- _Listing_
* * *

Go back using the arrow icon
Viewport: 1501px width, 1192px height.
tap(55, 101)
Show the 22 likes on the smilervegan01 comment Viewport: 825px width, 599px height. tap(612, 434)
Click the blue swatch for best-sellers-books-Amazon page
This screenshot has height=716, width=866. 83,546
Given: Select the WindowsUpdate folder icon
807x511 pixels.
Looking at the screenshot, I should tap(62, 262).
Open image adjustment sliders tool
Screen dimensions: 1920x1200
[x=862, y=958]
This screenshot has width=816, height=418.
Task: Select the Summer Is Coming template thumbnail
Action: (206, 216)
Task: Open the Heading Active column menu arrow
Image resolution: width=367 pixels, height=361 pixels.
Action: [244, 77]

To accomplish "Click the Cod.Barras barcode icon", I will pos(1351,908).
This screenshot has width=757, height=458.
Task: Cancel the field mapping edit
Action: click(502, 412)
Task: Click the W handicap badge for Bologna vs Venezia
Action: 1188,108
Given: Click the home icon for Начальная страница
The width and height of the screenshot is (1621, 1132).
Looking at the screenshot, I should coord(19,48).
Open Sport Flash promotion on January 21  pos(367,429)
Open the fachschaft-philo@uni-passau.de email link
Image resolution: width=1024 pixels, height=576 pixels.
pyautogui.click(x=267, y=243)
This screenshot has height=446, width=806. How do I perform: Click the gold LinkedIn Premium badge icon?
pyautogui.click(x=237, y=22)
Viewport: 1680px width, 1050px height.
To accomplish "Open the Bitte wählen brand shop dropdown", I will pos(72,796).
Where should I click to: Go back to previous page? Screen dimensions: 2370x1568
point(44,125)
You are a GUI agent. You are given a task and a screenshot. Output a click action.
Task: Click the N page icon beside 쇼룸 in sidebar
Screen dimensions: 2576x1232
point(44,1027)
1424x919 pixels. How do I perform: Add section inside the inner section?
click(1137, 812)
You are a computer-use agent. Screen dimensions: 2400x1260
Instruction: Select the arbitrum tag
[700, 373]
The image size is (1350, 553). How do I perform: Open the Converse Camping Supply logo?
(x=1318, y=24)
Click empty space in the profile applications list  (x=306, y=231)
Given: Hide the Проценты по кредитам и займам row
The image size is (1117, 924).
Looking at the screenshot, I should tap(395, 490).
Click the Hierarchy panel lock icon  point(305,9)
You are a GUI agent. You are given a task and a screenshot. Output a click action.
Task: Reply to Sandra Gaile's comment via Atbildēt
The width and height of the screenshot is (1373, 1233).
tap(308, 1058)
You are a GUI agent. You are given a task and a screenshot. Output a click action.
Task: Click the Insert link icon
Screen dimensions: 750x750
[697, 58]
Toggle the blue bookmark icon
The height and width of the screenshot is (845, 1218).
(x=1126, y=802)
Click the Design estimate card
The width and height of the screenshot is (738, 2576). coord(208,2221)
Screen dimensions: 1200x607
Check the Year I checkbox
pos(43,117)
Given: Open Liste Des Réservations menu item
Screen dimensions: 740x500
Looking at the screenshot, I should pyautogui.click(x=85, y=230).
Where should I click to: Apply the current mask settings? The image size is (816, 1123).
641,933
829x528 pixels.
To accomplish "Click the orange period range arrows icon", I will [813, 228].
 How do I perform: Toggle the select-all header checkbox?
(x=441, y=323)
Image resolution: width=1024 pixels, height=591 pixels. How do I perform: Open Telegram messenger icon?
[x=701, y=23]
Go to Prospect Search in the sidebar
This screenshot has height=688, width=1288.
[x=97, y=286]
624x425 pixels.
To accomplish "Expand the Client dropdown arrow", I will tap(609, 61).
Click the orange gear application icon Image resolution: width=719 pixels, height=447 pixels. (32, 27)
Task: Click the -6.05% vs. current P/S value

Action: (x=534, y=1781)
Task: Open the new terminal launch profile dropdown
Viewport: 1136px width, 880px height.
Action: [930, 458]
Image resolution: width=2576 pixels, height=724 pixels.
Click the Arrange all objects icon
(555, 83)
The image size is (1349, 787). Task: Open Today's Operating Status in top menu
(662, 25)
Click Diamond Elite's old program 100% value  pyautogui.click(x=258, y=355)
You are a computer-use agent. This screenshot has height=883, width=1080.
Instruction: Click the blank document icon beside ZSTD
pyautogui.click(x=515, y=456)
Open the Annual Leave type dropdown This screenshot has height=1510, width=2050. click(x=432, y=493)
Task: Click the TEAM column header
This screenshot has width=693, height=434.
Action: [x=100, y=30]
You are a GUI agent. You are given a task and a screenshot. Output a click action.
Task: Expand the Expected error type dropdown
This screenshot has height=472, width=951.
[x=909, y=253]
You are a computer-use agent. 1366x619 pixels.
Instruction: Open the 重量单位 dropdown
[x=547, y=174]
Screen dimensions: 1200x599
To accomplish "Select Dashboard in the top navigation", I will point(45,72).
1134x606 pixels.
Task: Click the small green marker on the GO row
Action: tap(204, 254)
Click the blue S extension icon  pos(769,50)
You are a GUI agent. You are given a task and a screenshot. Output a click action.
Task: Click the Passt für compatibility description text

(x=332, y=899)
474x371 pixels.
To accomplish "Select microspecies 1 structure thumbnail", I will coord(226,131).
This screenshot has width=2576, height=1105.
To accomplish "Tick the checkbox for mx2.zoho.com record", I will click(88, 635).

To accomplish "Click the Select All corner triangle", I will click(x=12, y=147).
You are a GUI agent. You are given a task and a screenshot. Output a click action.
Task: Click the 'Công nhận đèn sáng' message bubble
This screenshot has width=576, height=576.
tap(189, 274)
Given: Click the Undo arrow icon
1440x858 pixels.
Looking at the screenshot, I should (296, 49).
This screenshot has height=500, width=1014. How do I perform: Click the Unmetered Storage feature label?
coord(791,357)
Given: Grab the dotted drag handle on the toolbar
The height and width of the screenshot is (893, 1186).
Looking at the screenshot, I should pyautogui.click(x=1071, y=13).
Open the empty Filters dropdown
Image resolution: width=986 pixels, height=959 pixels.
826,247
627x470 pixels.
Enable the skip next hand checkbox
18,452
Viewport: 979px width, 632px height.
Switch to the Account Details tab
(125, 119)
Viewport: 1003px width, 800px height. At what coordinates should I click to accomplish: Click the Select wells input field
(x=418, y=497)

* * *

- _Exercise_
Please return, unchanged, the lines of the material above from the line containing "Given: Click the home" through the line containing "pyautogui.click(x=267, y=243)", including both of those lines.

- _Answer to the exercise_
Given: Click the home icon for Начальная страница
The width and height of the screenshot is (1621, 1132).
Looking at the screenshot, I should coord(19,48).
Open Sport Flash promotion on January 21  pos(367,429)
Open the fachschaft-philo@uni-passau.de email link
Image resolution: width=1024 pixels, height=576 pixels.
pyautogui.click(x=267, y=243)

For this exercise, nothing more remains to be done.